3. A very small remark I also already privately mailed to the authors is about the remark in the conclusion "Directly utilizing the Hessian matrix appears straightforward, but it is, unfortunately, prohibitively expensive.". I am not sure about these conclusions, because one can use the same kind of tricks that are used to apply the quantum geometric tensor (S matrix) on the gradients, without forming the actual matrix. So I believe it should be possible to have a relatively decent scaling also for the Hessian. I would maybe leave this a bit more open as it is currently written.
Anonymous Report 1 on 2021-1-16 (Invited Report)
- Cite as: Anonymous, Report on arXiv:2011.11214v1, delivered 2021-01-16, doi: 10.21468/SciPost.Report.2417
1- discuss important issues on neural-network wave functions, which are often used to study strongly-correlated systems.
1- the presentation is confused and it is not easy to follow the logic of the presentation.
In this work Bukov and collaborators assess the accuracy of neural-network wave functions for the frustrated J1-J2 model on the square lattice.
I think that the paper is quite hard to read and thread of the conversation is not very linear. The general remark is that several different problems are shown, but the reader may be lost in all details.

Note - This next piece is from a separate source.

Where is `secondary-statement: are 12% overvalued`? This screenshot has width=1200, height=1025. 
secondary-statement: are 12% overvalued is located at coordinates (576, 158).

I will try to make some suggestion to improve the presentation, possibly cutting/rearranging the discussion.
1) Section 3: I do not really understand why the discussion of the complex (holomorphic) state is so long, since, at the end of the day, it does not give sensible results. Still, I do not really understand the reason why there are numerical instabilities. The fact that a complex function must diverge somewhere in the complex plan does not convince me too much. Anyway, since the parametrization with two real functions is eventually more stable, I suggest to cut the part on the complex wave function, just showing the most important results.
2) Section 4: This section looks useful, even though I would have preferred something a bit more quantitative. For the case they show, the exact sign is almost given by the Marshall rule, but what is the relevance of configurations violating the Marshall sign? Namely, what is the amplitude of these configurations (exact vs variational ones)? I am not sure about the real lesson that we learn from this section.

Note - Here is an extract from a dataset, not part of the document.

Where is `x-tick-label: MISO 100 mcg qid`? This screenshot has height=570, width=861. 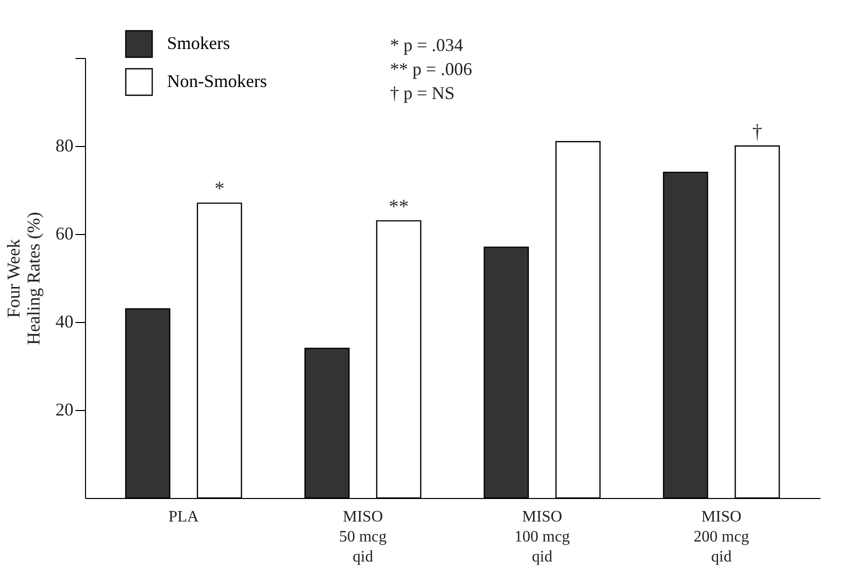 x-tick-label: MISO 100 mcg qid is located at coordinates (542, 537).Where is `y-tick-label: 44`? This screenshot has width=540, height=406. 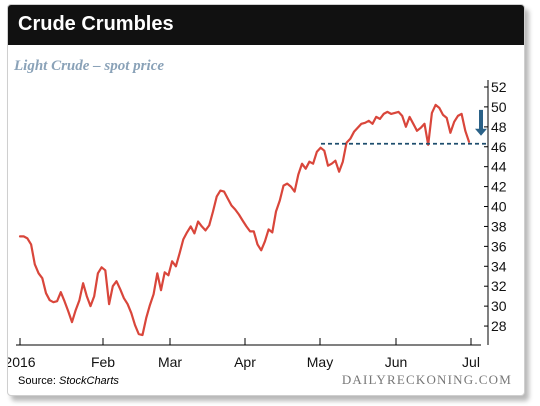 y-tick-label: 44 is located at coordinates (499, 167).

3) Sections 5 and 6: I think that this is most confusign part. For example, I would have discussed the "full basis simulation" in tight connection with "Varying the size of the Monte Carlo fluctuations", since I think they are directly related.
My main concern is about the fact that the machine precision may really affect the results. In my experience, this suggests that there is some problem in the numerical code. Also the fact that different random number sequences may affect the results is very suspicious. There is no a very convincing discussion about that.
4) Section 7: I would just shorten the discussion.
Now, let me give a general comment: all the paper is about small lattices (e.g., 4x4 and 6x6), for which exact diagonalizations are possible. What is the usefulness of these neural-network states if 1) they provide more or less the same accuracy of much simpler states (e.g., Gutzwiller-projected fermionic states) and 2) calculations are limited to small systems?
A minor point: it would be better to specify the value of J_2/J_ 1 along the text and in the captions of the figures.
In summary, I would strongly suggest a deep revision of the paper, which should make the presentation linear.